Tags: obfuscated huffman-tree
Rating:
**Description**
> We found a mysterious program that none of our most talented hackers could even begin to figure out.
>
> Author: toshi
**Files provided**
- [`challenge`](https://github.com/Aurel300/empirectf/blob/master/writeups/2018-09-14-CSAW-CTF-Quals/files/kvm-challenge)
**Solution** (by [Mem2019](https://github.com/Mem2019))
The OS is obsfucated by using `hlt` instruction to implement the conditional or unconditional `jmp`, so we can patch it first
```python
hlt_tab = {0xc50b6060 : 0x454,
0x9d1fe433 : 0x3ed,
0x54a15b03 : 0x376,
0x8f6e2804 : 0x422,
0x8aeef509 : 0x389,
0x3493310d : 0x32c,
0x59c33d0f : 0x3e1,
0x968630d0 : 0x400,
0xef5bdd13 : 0x435,
0x64d8a529 : 0x3b8,
0x5f291a64 : 0x441,
0x5de72dd : 0x347,
0xfc2ff49f : 0x3ce}
text_end = 0x611
def replace_jmps(start,end):
for p in xrange(start,end):
if Byte(p) == 0xB8 and Byte(p + 5) == 0xF4 and Dword(p + 1) in hlt_tab:
jmp_addr = hlt_tab[Dword(p + 1)]
PatchByte(p, 0xE9)
PatchDword(p + 1, (jmp_addr - (p + 5)) & 0xffffffff)
PatchByte(p + 5, 0x90)
#Patch to hlt to jmp
```
There are only 4 conditional `jmp`, so analyze them by hand. Also, edit the function to extend it, so that the analysis in IDA will be easier.
After some reversing, we found that the program is a Huffman Tree.
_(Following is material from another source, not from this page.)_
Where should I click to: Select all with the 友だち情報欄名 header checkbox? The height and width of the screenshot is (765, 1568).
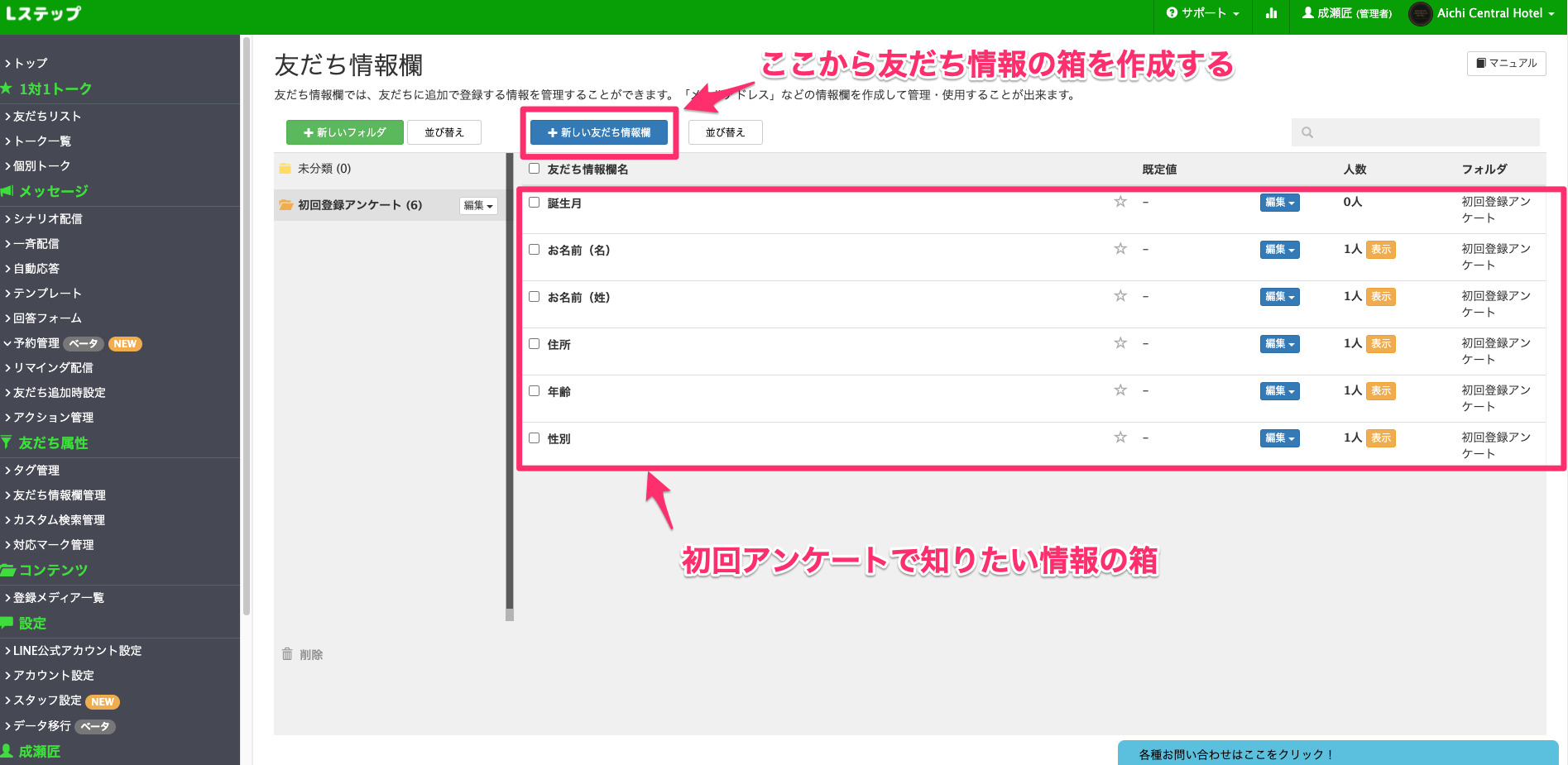(535, 169)
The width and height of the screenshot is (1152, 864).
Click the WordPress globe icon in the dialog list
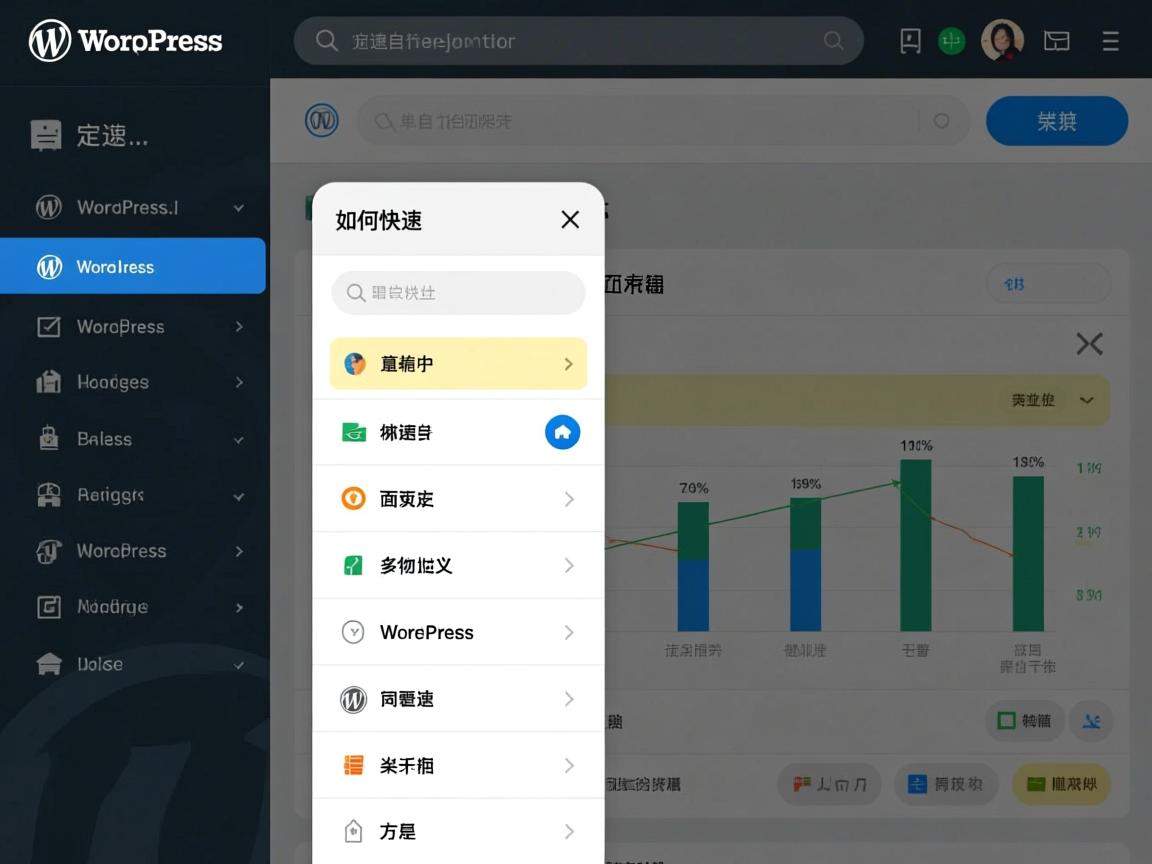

It will encode the input into the path going from root node to the corresponding leaf node, but in reversed order(which makes decoding very hard, since the ambiguity exists).
I got stucked in the algorithm for 3 hours, will add more details later if I have time.
```python
ROOT_OFF = 0x1300
def MyQword(addr):
ret = Qword(addr)
if ret == 0xFFFFFFFFFFFFFFFF:
return 0
else:
return ret
def MyByte(addr):
ret = Byte(addr)
if ret == 0xFF:
return 0
else:
return ret
#dfs to get the mapping
def get_path_to_char(node):
if MyQword(node) != 0xFF:
return [([],chr(MyQword(node)))]
right = MyQword(node + 0x10)
left = MyQword(node + 8)
ret = []
lmap = get_path_to_char(left)
for (p, c) in lmap:
ret.append((p + [0], c))
rmap = get_path_to_char(right)
for (p, c) in rmap:
ret.append((p + [1], c))
return ret
def begin_with(l, sl):
if len(sl) > len(l):
return False
for i in xrange(0, len(sl)):
if l[i] != sl[i]:
return False
return True
# recursion too long!!!
# #return lsit of strings of possibilities
# def get_all_poss(bits, mapping, pad):
# poss = []
# for (p,c) in mapping:
# if begin_with(bits, p):
# poss.append((len(p), c))
# ret = []
# for x in poss:
# #print poss
# print pad * ' ' + x[1]
# ret += map(lambda st : x[1] + st, get_all_poss(bits[x[0]:], mapping, pad + 1))
# #print ret
# return ret
#return lsit of strings of possibilities
def get_all_poss(obits, mapping, pad):
live_bits = [("",obits)]
while len(live_bits) != 1 or len(live_bits[0][1]) != 0:
(parsed,bits) = live_bits.pop()
poss = []
for (p,c) in mapping:
if begin_with(bits, p):
poss.append((len(p), c))
#get all poss
for x in poss:
#print x
live_bits.append((parsed + x[1],bits[x[0]:]))
#if len(live_bits) == 1:
print live_bits
return live_bits
def recover(data):
ret = []
bits = []
for x in data:
for i in range(0,8):
if x & (1 << i) != 0:
bits.append(1)
else:
bits.append(0)
print bits
mapping = get_path_to_char(ROOT_OFF)
#while len(bits) > 0: loop does not work well for ambiguoutyt
ret = get_all_poss(bits, mapping, 0)
return ret
# fails because it is in reverse order
# def recover(data):
# ret = []
# cur_node = ROOT_OFF
# for x in data:
# for i in range(0,8)[::-1]:
# print hex(cur_node)
# if x & (1 << i) != 0: #r
# cur_node = MyQword(cur_node + 0x10)
# else:
# cur_node = MyQword(cur_node + 8)
# if MyQword(cur_node) != 0xff:
# ret.append(MyQword(cur_node))
# cur_node = ROOT_OFF
# return ret
```
Even in the end I did not get the original input, but I've already got the flag, which is part of the input.